▸ **What you need to do**
Present the count of lines in the entries below that hold "will", and present nothing else.

┌────────

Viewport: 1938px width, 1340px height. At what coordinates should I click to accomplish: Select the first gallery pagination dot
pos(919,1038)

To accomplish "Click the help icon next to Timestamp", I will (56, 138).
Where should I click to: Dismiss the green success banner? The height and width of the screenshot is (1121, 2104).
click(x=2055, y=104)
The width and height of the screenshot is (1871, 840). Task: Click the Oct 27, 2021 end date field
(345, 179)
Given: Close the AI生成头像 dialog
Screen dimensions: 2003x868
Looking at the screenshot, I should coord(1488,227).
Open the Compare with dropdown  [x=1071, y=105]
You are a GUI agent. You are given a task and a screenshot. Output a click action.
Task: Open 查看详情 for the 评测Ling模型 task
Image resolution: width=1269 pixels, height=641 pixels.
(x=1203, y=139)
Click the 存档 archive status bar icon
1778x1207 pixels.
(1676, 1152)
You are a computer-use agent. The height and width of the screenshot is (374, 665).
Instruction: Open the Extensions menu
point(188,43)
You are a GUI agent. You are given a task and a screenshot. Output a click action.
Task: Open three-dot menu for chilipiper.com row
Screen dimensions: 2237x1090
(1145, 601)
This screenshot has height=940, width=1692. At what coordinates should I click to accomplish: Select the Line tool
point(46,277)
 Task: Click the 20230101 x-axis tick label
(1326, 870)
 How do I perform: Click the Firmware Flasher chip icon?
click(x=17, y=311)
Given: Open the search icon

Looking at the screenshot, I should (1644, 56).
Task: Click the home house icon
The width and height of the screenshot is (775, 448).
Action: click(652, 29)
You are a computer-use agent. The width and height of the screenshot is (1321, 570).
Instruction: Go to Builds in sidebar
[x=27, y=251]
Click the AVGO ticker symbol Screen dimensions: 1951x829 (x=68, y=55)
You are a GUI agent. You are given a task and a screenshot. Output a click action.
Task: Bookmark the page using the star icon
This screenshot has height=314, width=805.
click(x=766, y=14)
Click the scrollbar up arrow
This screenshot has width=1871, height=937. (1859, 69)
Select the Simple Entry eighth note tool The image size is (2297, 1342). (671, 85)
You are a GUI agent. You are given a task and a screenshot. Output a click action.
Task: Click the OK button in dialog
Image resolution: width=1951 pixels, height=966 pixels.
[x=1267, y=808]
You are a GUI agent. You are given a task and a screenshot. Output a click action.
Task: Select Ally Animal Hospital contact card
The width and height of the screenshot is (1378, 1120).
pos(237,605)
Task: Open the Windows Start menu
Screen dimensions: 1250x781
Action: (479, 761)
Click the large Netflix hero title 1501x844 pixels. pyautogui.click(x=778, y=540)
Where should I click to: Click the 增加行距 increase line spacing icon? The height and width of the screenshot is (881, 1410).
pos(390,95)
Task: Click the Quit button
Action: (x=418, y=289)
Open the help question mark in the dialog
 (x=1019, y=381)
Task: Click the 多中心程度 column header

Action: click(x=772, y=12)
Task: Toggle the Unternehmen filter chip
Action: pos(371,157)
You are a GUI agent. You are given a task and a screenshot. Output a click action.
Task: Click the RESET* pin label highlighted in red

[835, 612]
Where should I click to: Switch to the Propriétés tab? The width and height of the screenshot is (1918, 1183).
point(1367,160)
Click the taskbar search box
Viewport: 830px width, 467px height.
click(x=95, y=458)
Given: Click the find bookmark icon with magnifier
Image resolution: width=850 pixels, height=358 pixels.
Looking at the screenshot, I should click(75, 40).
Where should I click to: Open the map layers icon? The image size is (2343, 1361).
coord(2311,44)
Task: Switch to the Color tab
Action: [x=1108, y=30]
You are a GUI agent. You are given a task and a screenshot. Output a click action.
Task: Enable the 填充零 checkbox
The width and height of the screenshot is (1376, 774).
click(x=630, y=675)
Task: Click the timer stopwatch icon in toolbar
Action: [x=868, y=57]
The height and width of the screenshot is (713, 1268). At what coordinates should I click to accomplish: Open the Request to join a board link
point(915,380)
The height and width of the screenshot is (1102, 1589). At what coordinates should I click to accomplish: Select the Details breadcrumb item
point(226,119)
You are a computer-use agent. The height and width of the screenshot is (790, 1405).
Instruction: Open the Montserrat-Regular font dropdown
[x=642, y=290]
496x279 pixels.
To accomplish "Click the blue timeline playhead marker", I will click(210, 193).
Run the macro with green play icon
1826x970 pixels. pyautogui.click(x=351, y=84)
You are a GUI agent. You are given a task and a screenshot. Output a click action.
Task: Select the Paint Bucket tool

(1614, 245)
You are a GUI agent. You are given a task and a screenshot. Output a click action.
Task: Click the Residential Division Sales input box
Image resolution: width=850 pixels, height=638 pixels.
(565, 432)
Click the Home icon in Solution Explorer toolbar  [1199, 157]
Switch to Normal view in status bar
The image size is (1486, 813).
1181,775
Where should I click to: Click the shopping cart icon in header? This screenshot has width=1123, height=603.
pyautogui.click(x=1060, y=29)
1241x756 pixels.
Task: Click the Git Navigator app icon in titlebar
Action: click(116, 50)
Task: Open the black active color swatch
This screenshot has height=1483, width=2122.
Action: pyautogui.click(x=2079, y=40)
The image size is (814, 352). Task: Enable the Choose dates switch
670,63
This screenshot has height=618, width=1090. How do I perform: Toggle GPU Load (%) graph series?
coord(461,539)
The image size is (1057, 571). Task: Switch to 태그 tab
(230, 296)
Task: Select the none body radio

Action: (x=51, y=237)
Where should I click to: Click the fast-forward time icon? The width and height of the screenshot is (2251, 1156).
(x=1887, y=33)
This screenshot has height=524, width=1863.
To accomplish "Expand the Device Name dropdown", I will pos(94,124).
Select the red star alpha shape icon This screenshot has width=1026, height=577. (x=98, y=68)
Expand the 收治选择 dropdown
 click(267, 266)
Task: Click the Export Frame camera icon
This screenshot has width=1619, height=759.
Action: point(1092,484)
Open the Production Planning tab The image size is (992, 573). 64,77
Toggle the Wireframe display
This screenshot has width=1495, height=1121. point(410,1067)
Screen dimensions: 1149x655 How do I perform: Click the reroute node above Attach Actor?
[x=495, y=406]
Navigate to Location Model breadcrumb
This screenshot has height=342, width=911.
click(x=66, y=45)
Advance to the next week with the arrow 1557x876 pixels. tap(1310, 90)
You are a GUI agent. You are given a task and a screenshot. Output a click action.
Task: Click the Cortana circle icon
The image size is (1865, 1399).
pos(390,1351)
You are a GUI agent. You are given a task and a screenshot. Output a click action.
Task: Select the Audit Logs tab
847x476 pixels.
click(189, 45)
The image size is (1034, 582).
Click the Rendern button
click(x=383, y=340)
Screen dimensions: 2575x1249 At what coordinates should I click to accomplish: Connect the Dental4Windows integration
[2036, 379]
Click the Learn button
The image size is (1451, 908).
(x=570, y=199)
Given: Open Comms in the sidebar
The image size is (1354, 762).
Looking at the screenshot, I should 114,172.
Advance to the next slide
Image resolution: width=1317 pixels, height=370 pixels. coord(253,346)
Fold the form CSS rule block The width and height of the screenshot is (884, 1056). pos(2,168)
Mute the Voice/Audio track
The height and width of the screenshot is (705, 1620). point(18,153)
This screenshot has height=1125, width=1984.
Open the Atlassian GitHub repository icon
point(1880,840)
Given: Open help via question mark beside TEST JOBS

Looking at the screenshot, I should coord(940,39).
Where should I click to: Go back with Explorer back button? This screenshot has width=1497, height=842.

└────────

▸ **Task solution**
3